Top of Excerpted records

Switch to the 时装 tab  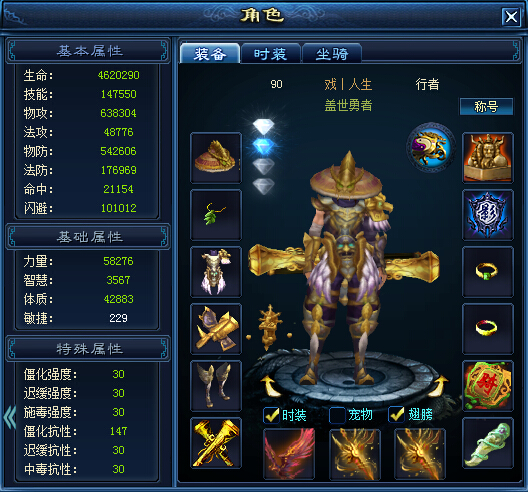[x=271, y=53]
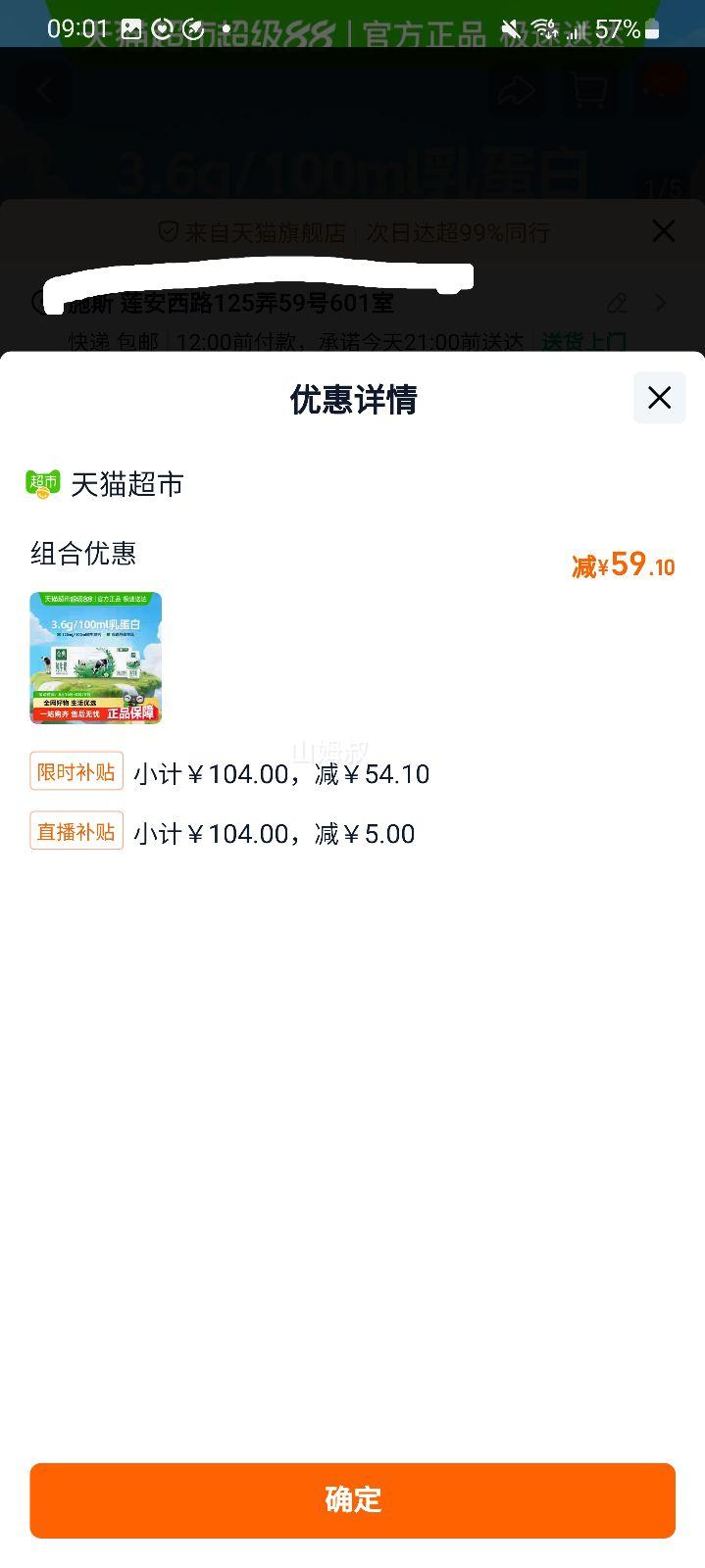Tap the Wi-Fi status bar icon

click(546, 29)
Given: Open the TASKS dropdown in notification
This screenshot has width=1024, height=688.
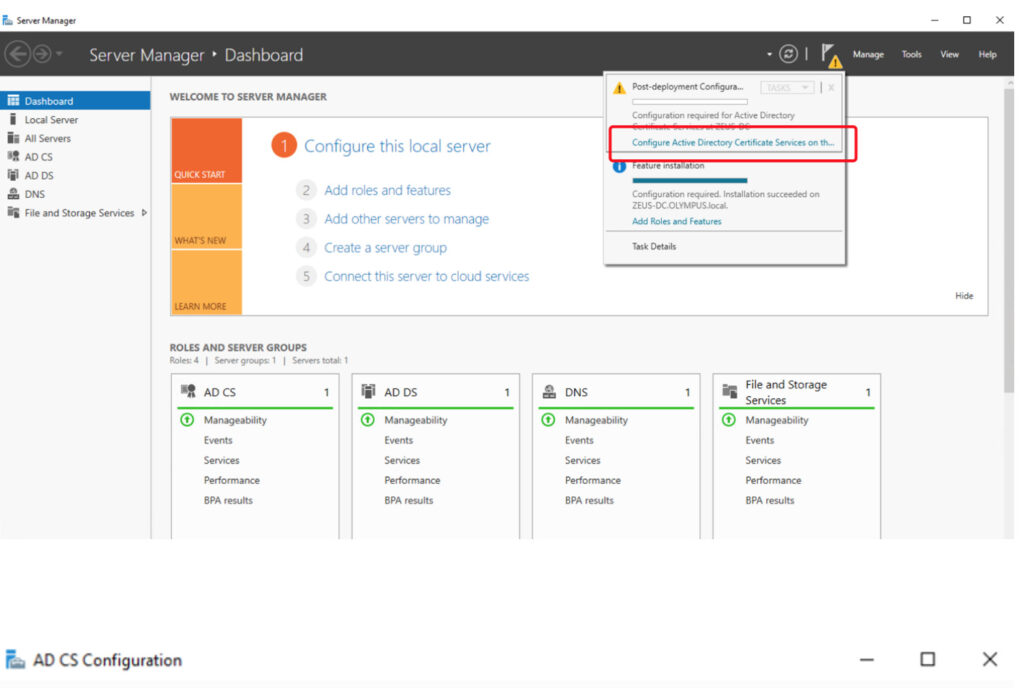Looking at the screenshot, I should click(x=787, y=88).
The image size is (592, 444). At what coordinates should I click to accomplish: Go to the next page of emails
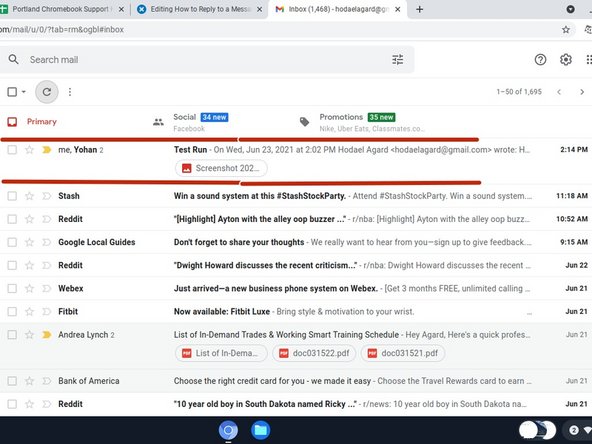click(x=582, y=92)
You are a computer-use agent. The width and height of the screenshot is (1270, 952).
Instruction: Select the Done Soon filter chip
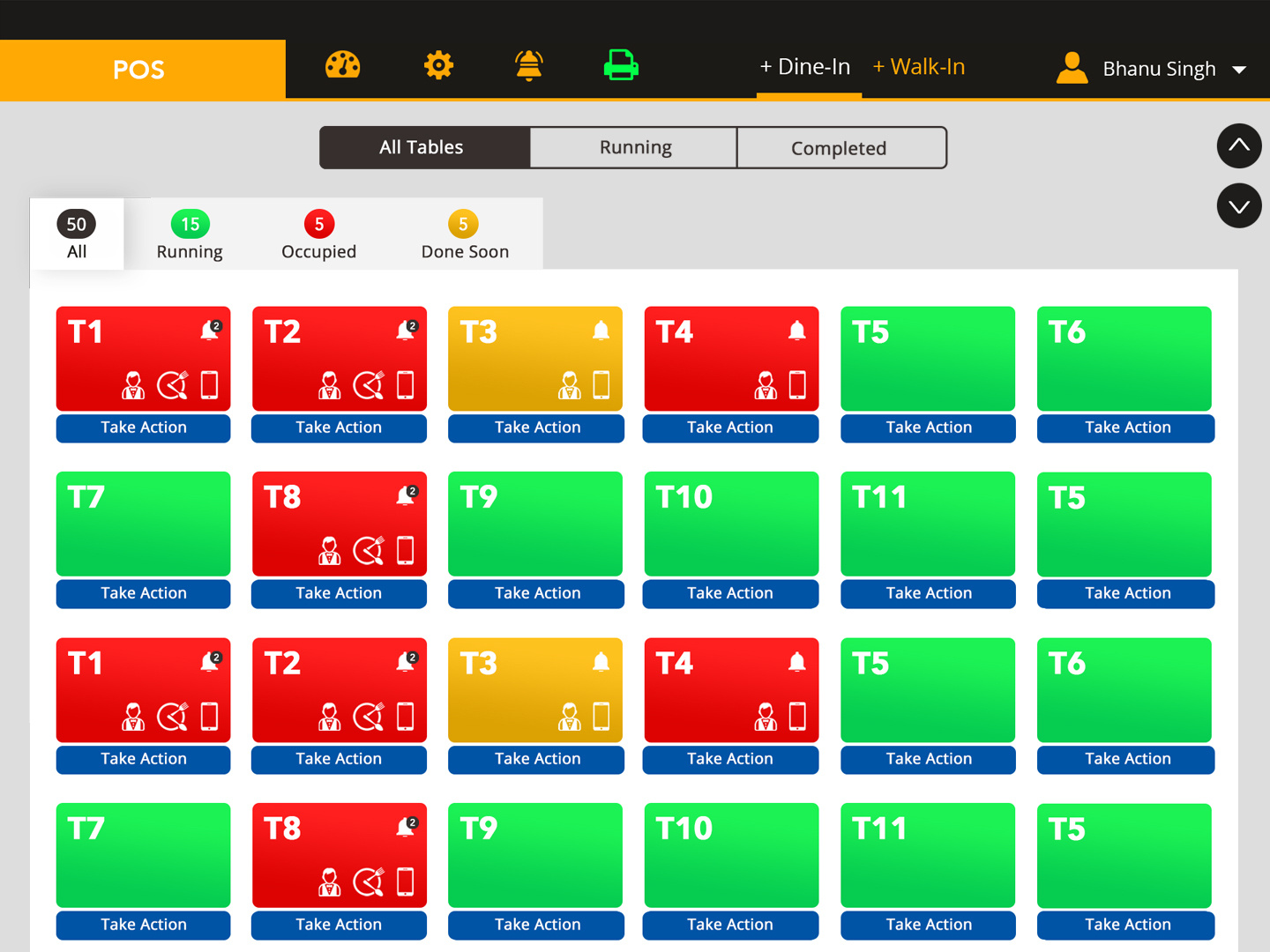point(464,234)
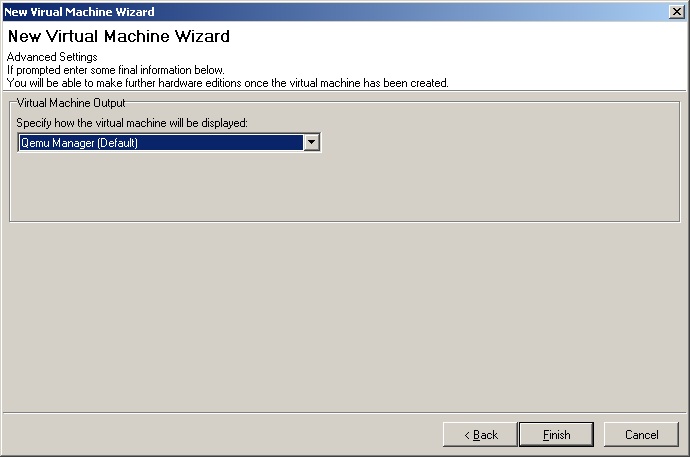Click the 'If prompted enter some final information' line
This screenshot has width=690, height=457.
click(115, 70)
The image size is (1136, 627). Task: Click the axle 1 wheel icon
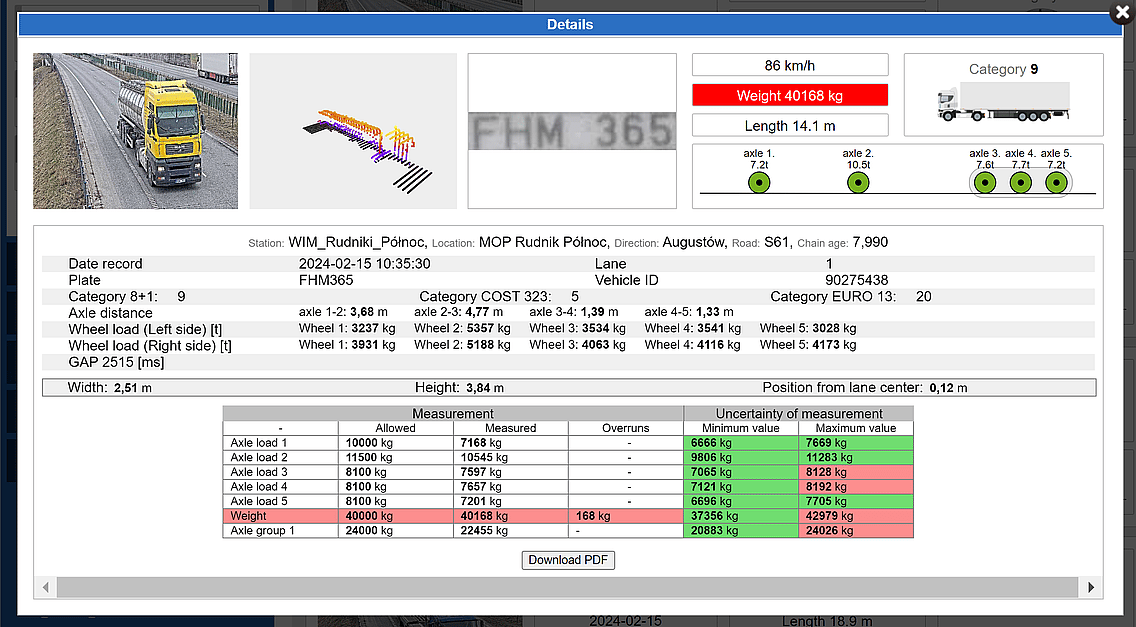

Bottom of Excerpted records

Reproduce the lines from the line with "Instruction: Select the Done Soon filter chip" through the last line of the entries exactly, including both ends and excluding pictures.

→ Exercise solution
Instruction: Select the Done Soon filter chip
point(464,234)
Click the 'If prompted enter some final information' line
This screenshot has width=690, height=457.
click(115, 70)
The image size is (1136, 627). Task: Click the axle 1 wheel icon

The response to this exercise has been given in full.